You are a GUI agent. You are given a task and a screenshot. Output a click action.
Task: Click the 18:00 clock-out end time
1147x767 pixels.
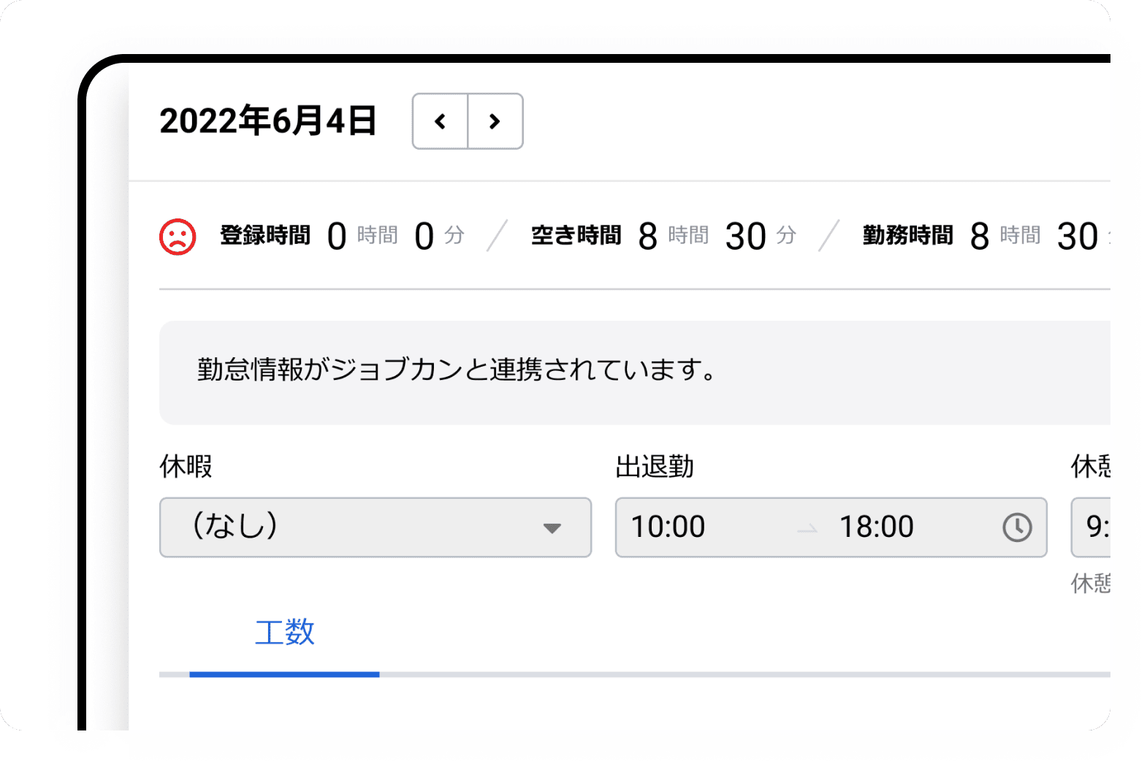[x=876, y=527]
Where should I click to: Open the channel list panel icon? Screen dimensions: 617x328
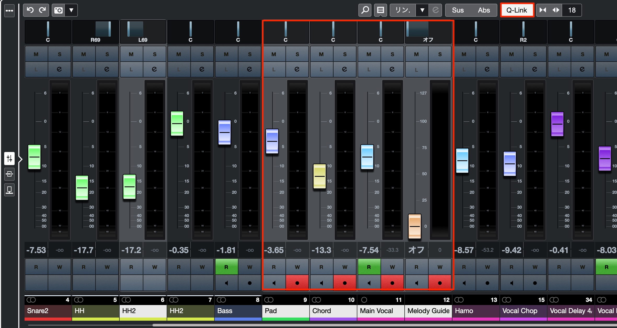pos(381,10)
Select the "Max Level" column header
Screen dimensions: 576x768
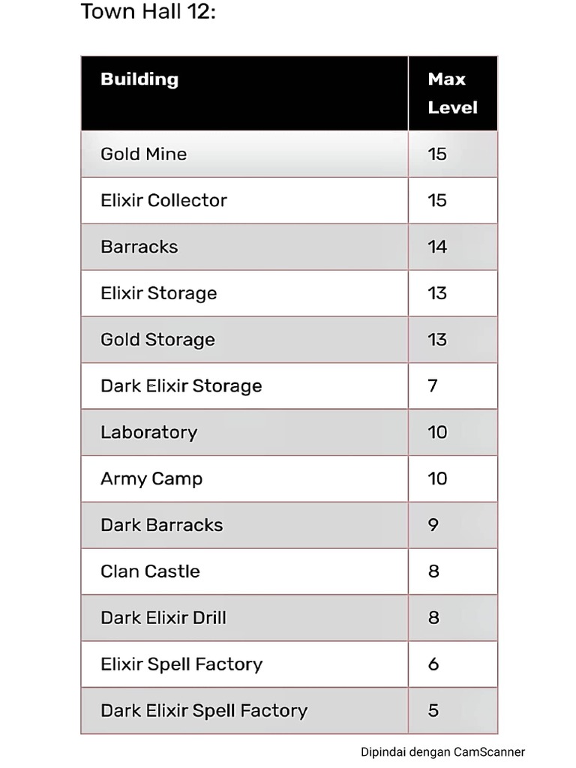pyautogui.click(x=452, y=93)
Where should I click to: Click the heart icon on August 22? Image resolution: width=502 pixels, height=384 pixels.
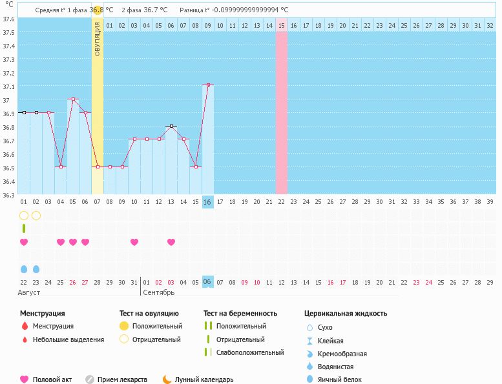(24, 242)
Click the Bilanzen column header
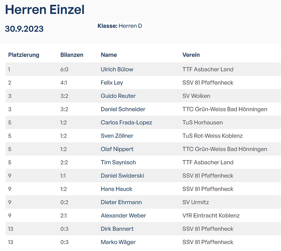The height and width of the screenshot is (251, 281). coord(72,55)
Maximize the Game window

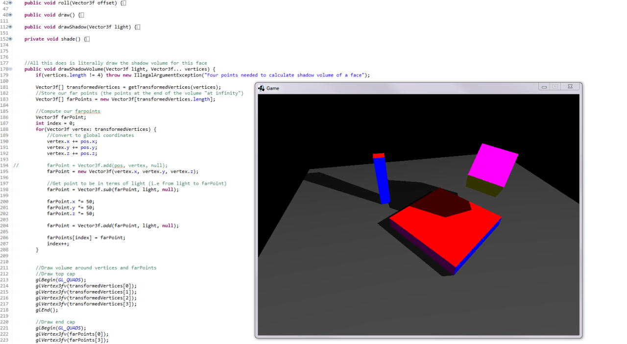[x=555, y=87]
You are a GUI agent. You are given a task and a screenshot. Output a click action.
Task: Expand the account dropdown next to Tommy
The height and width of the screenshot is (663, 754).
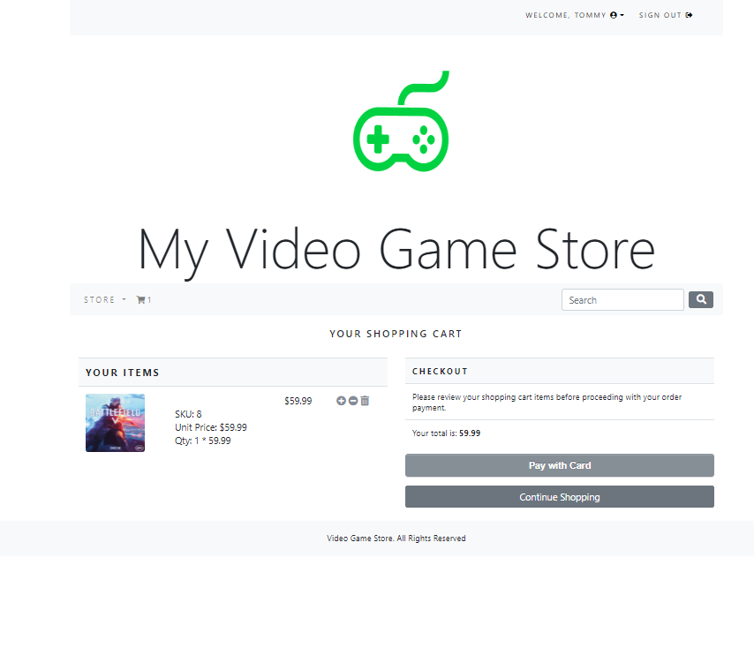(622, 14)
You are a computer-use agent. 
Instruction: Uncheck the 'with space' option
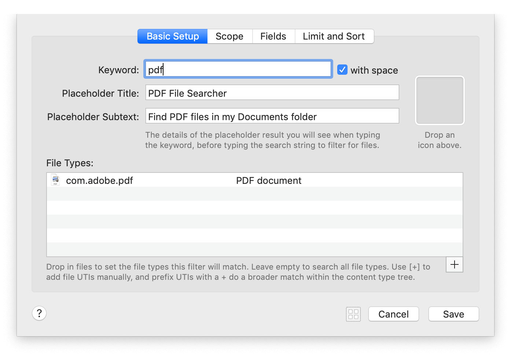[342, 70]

******

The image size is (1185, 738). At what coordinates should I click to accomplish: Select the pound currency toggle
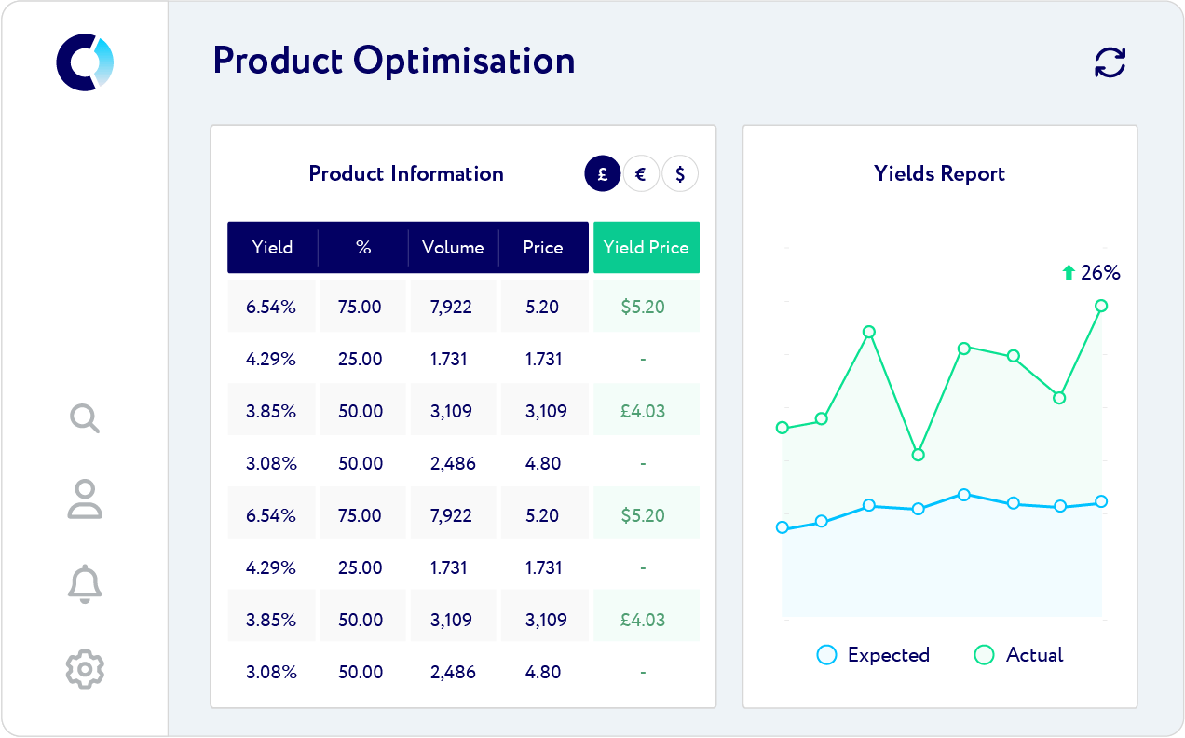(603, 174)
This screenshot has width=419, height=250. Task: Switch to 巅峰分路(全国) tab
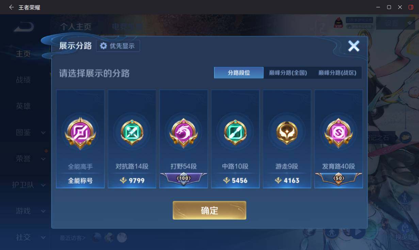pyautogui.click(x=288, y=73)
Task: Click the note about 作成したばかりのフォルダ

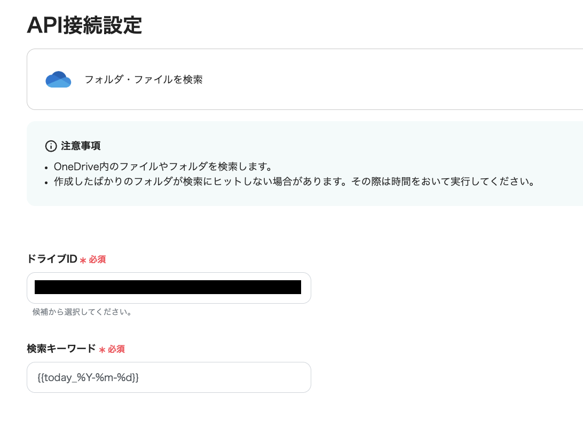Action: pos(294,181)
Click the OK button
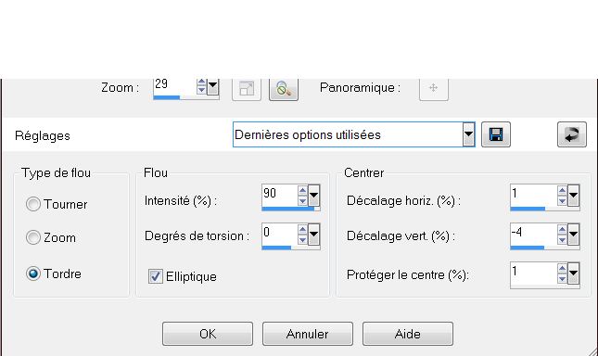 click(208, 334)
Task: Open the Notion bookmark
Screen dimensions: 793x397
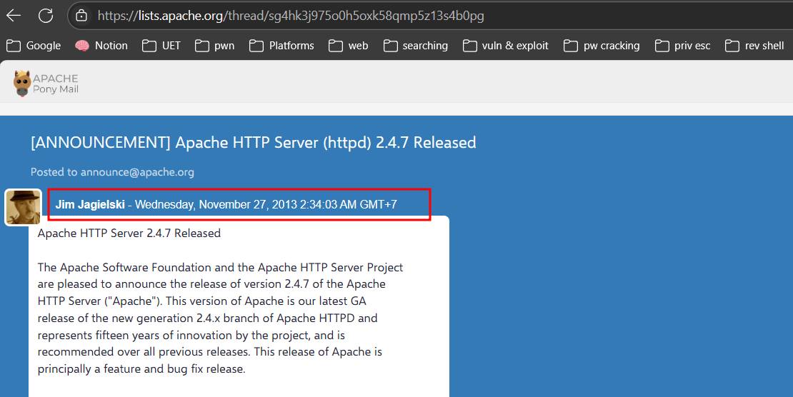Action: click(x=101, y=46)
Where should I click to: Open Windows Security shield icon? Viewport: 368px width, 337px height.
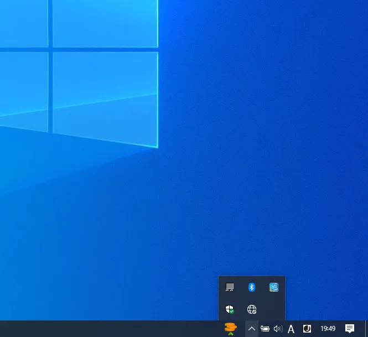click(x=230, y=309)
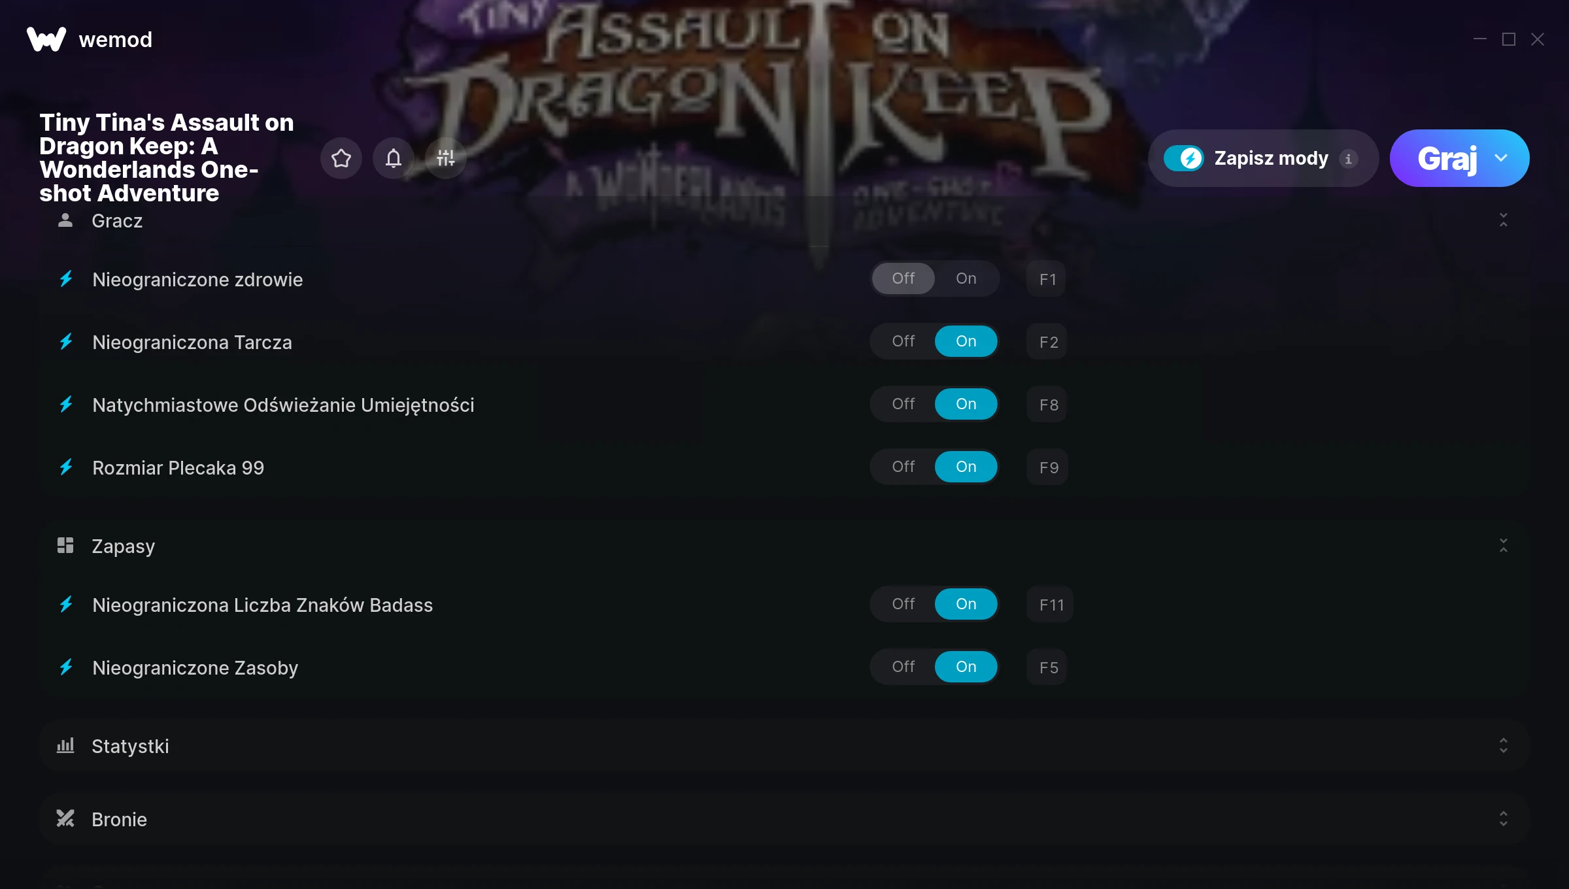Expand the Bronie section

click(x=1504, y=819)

******

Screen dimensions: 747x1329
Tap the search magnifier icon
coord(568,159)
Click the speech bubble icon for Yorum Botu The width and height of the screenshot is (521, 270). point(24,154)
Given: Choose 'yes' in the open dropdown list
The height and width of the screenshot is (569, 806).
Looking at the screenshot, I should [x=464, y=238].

******

Reproduce the material starting at the line containing "Click the speech" and ending at the line containing "Looking at the", changing "dropdown list" to "drop-down menu" and leaving everything else unchanged.

Click the speech bubble icon for Yorum Botu The width and height of the screenshot is (521, 270). point(24,154)
Given: Choose 'yes' in the open drop-down menu
The height and width of the screenshot is (569, 806).
Looking at the screenshot, I should [x=464, y=238].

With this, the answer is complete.